Obedience to the law is also one of the ethical principles that this program seeks to inculcate into the employees. It is evident that a good number of employees do not respect the law. Their actions are quite contrary to the spirit of the constitution. The concern of the program is to make sure that all the employees both the new and the old adhere to the spirit of the constitution. That is to say, the program seeks to get the employees knowledgeable about the ethical principles as enshrined in the constitution. It is important to note that some employee’s action arise from the fact that they are not aware of the legal principles that govern their actions. It is with this respect that the program seeks to get them educated and informed of the law.
The program also seeks to ensure that all the employees carry themselves with integrity. The case from video shows an employ that lacks integrity. The program seeks to make sure that each employee can earn the trust of the other through personal integrity. In this case, integrity refers to the wholeness of character that comes about when there is consistency between one's actions, thoughts, and words. For one to maintain integrity, then one should have some moral courage. The program also seeks to make sure each employee can live by the ethical principle despite the pressure from others (Mkhize, 2014).
Organizations need realize the importance that comes with an ethics training programs. But the most important thing is that the organization should define the clear goals of the program. It is through such that the organization can make the best out of training programs.
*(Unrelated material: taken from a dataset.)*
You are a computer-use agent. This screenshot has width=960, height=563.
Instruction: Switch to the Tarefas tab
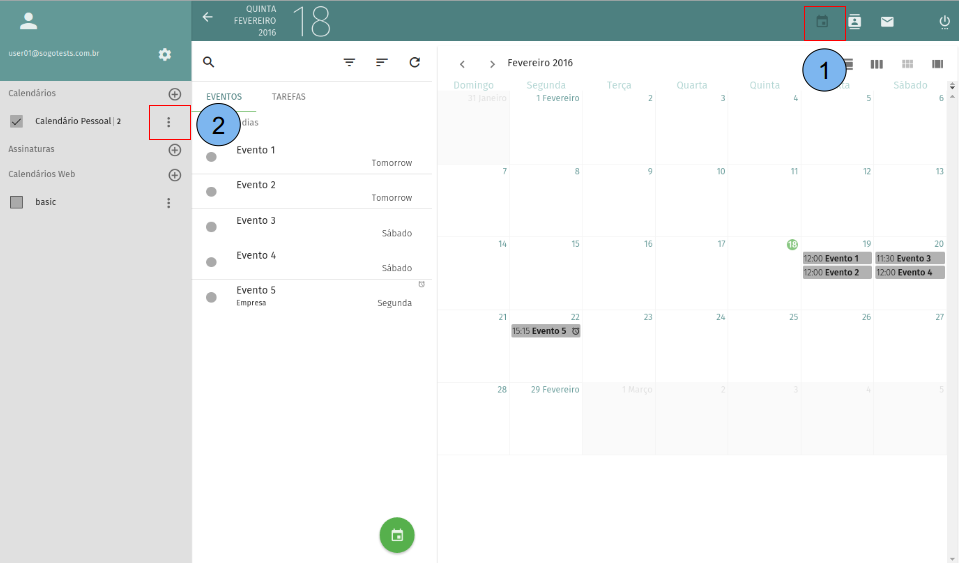tap(288, 97)
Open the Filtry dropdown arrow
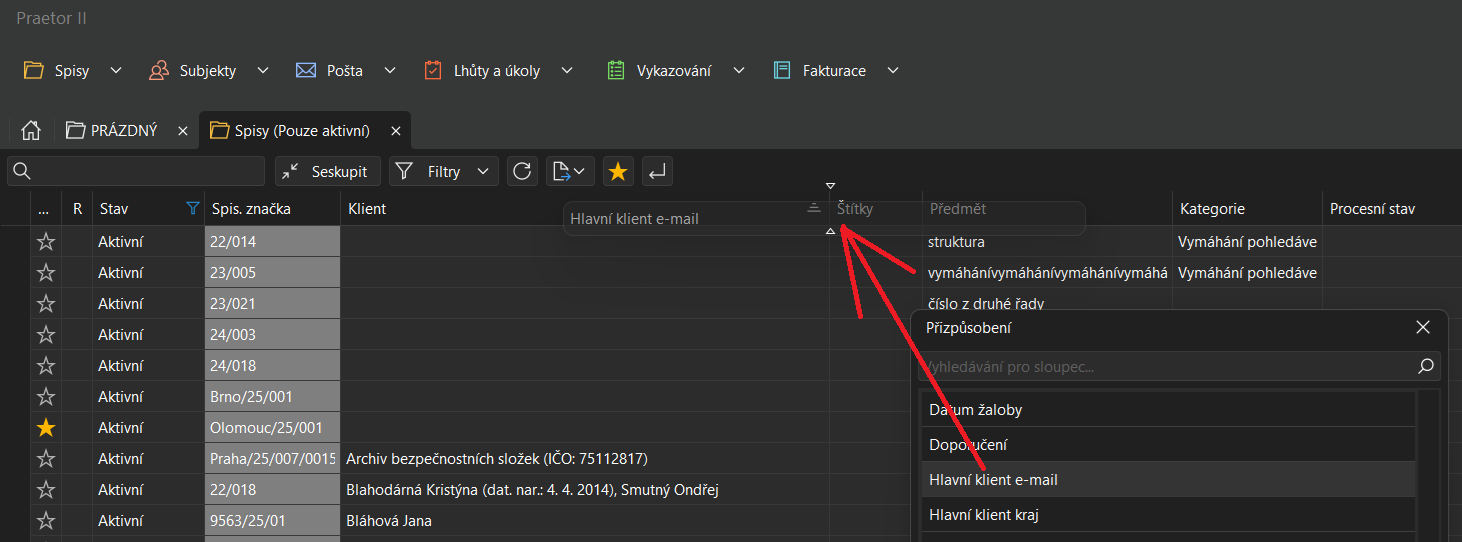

The organization also has a responsibility of selecting the best material that can easily facilitate the whole training. Ideally, with proper planning it is possible for an organization to educate and enhance the application of ethical principles amongst its staff.
Halim, A., & Ali, M. (2015).Chapter 15 - Training and professional development. Fao.org. Retrieved 1 April 2015, from http://www.fao.org/docrep/w5830e/w5830e0h.htm
Klein, H., & Weaver, N. (2000). The Effectiveness Of An Organizational-Level Orientation Training Program In The Socialization Of New HireS. Personnel Psychology, 53(1), 47-66.
Mkhize, N. (2014). Ethical Decision-Making in Cultural Context: Implications for Professional Practice. Mediterranean Journal Of Social Sciences. doi:10.5901/mjss.2014.v5n23p2413
Rottig, D., &Heischmidt, K. (2007).The Importance of Ethical Training for the Improvement of Ethical Decision-Making.Journal Of Teaching In International Business, 18(4), 5-35.
Tallentire, V., Smith, S., Wylde, K., & Cameron, H. (2011). Are medical graduates ready to face the challenges of Foundation training?.Postgraduate Medical Journal, 87(1031), 590-595.